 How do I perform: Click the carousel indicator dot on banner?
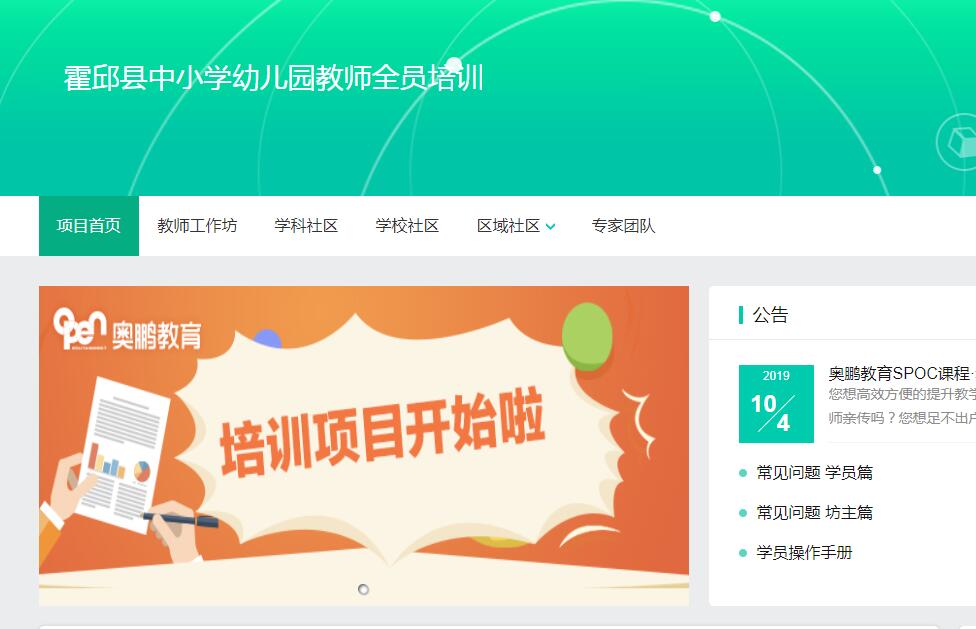pyautogui.click(x=364, y=589)
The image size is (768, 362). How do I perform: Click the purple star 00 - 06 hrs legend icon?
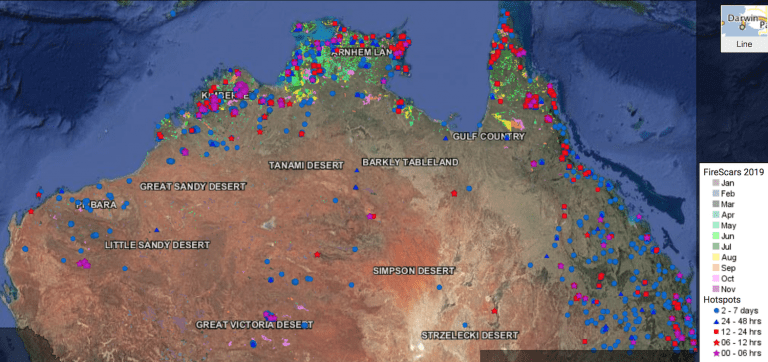(716, 353)
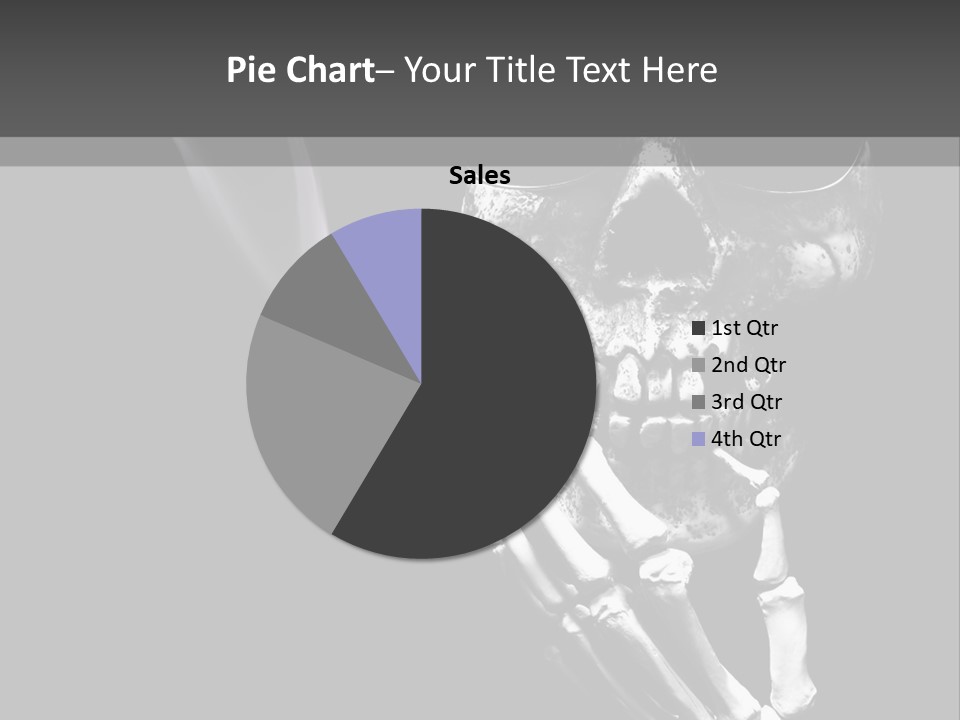Click the "Sales" chart title
This screenshot has height=720, width=960.
click(480, 176)
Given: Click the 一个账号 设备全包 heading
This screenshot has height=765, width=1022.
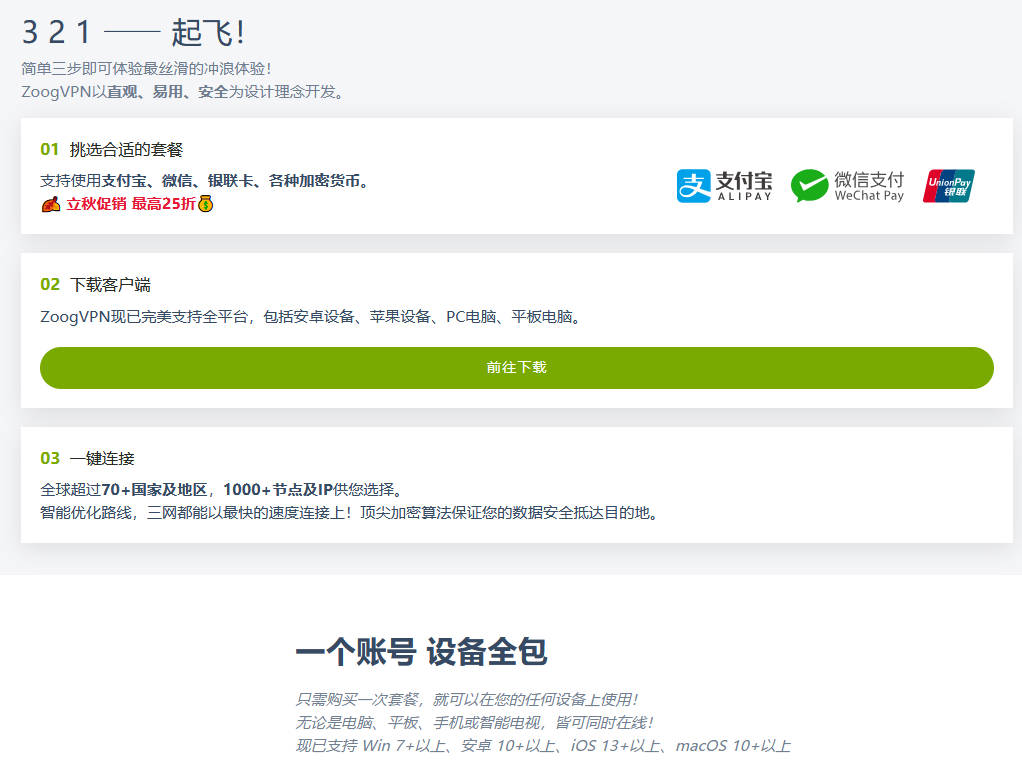Looking at the screenshot, I should (x=421, y=652).
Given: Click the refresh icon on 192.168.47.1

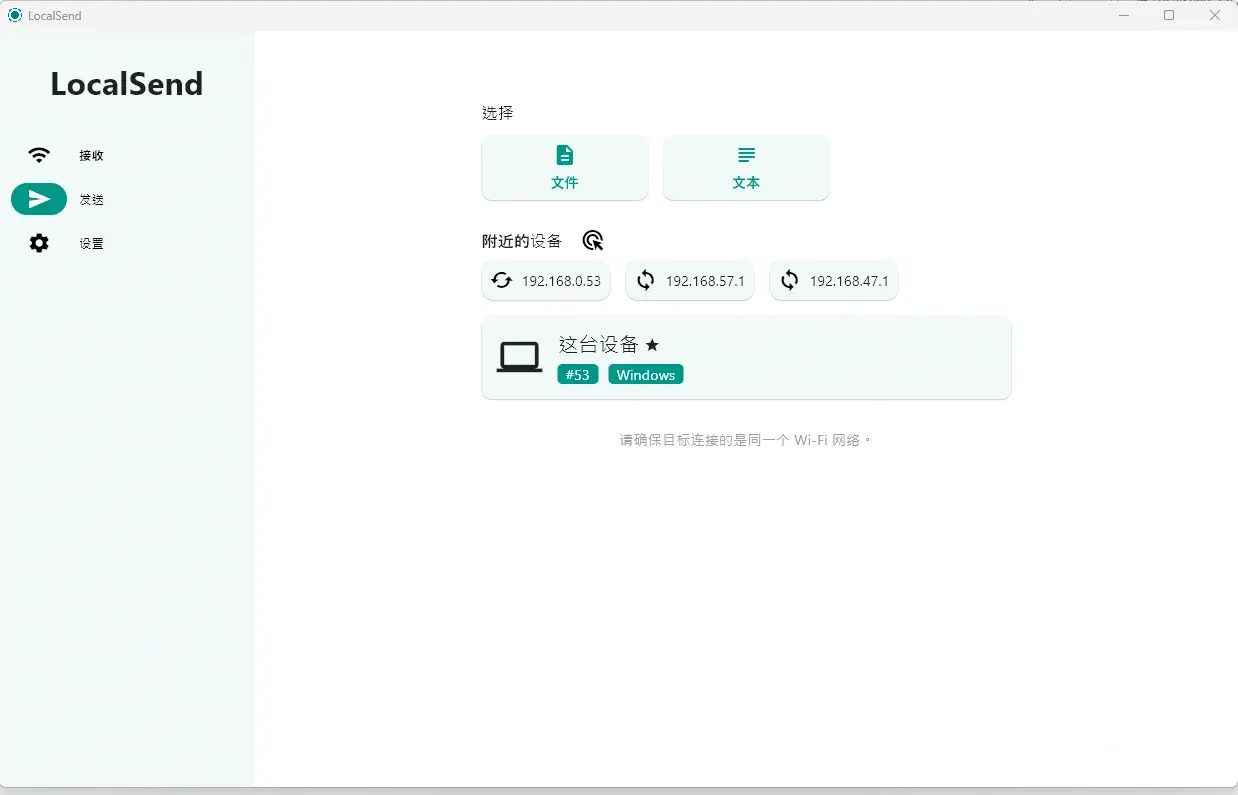Looking at the screenshot, I should [788, 281].
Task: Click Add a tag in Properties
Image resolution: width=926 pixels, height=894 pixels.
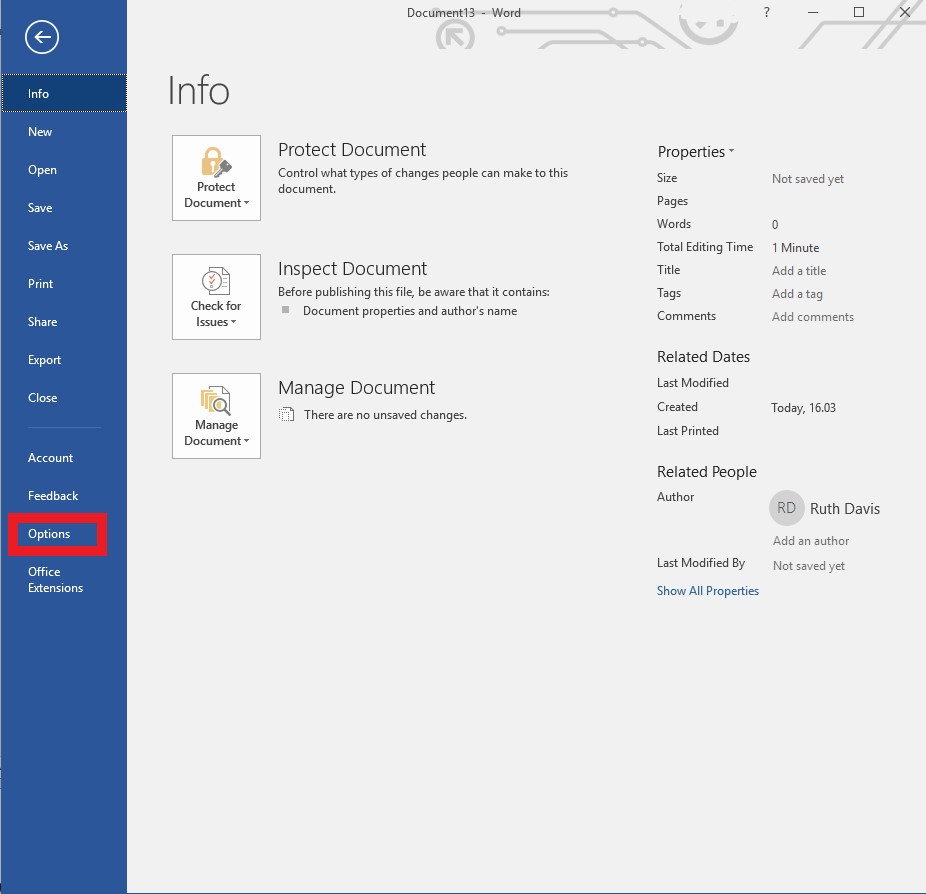Action: coord(797,293)
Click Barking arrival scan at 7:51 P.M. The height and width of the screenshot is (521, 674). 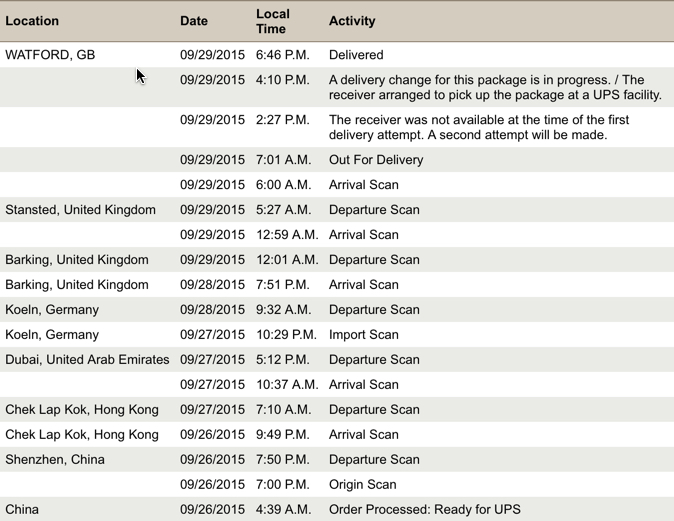point(337,285)

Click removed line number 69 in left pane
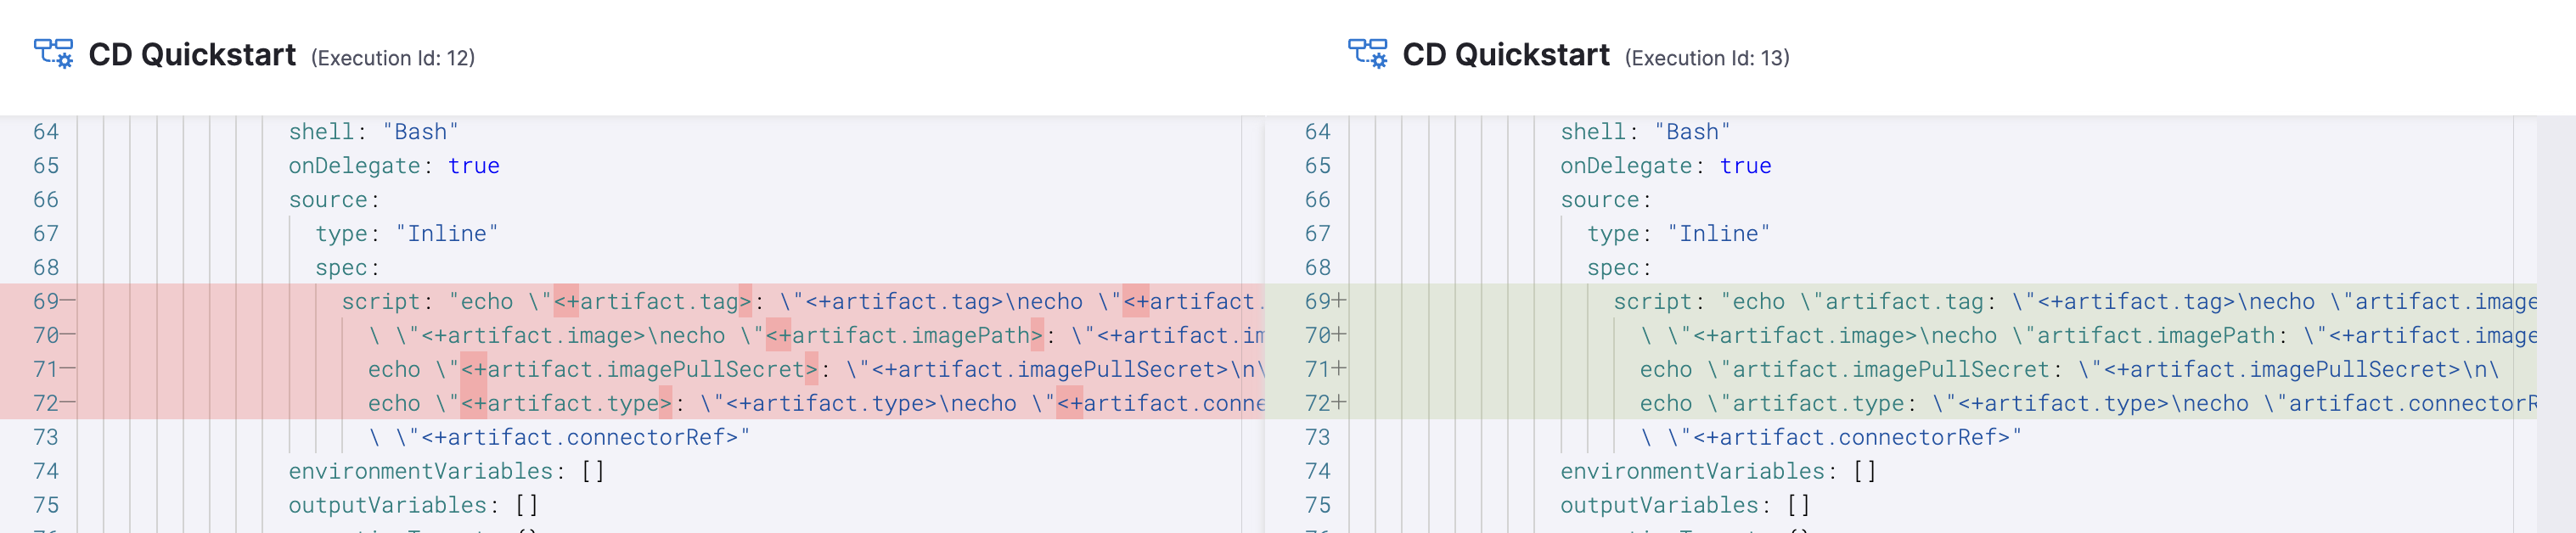click(x=46, y=301)
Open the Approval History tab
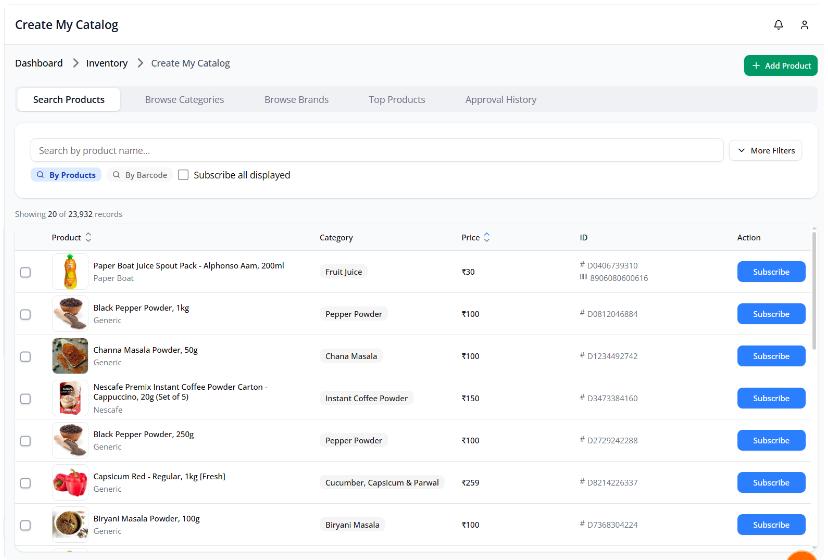Image resolution: width=828 pixels, height=560 pixels. [500, 100]
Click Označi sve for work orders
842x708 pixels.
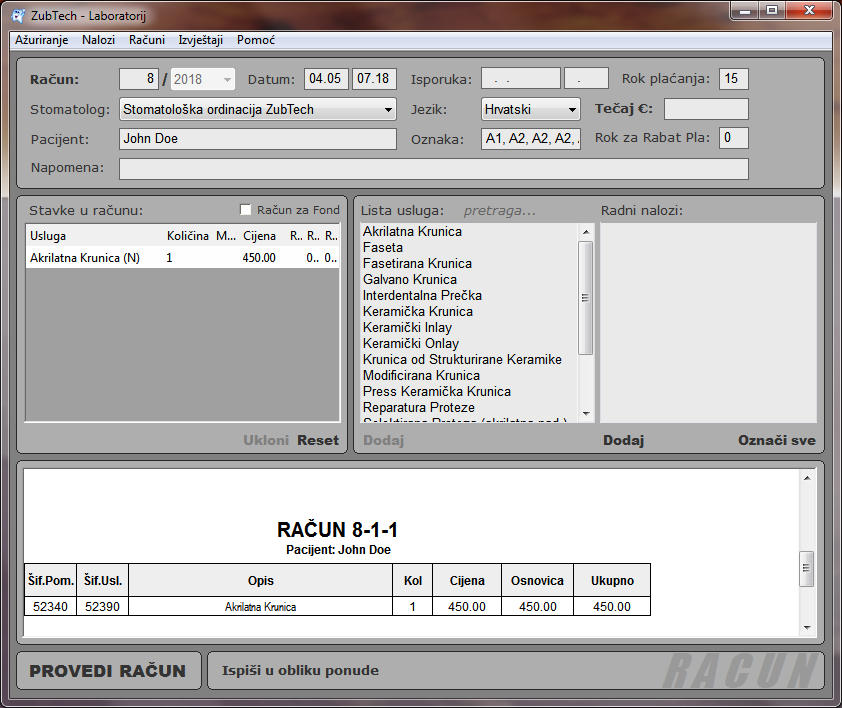(776, 441)
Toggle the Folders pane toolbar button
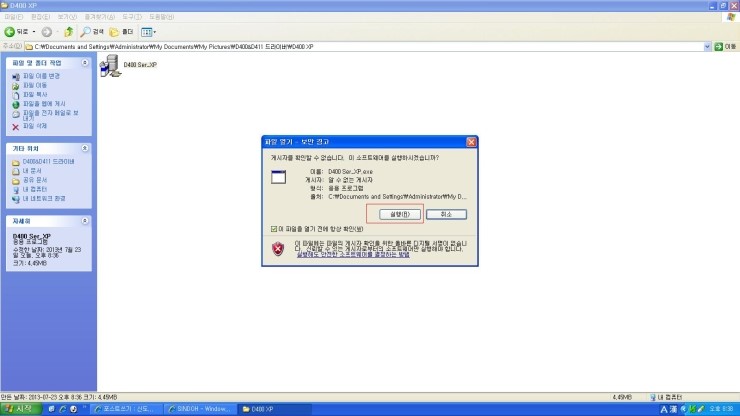This screenshot has width=740, height=416. pyautogui.click(x=121, y=32)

# # # #

### WHAT YOU HAVE TO DO
Look above for the line with "The image size"; quote it and every line after it, stopping after the line with "Task: Click Add a tag in Properties", exactly, with nothing added and without pictures.

### ANSWER TO THE PROBLEM
The image size is (768, 362). How do I perform: Click the purple star 00 - 06 hrs legend icon?
(716, 353)
Click the "Sales" chart title
This screenshot has height=720, width=960.
click(480, 176)
Given: Click the 一个账号 设备全包 heading
This screenshot has height=765, width=1022.
Looking at the screenshot, I should (x=421, y=652).
Given: Click the refresh icon on 192.168.47.1

Looking at the screenshot, I should [788, 281].
Task: Click Add a tag in Properties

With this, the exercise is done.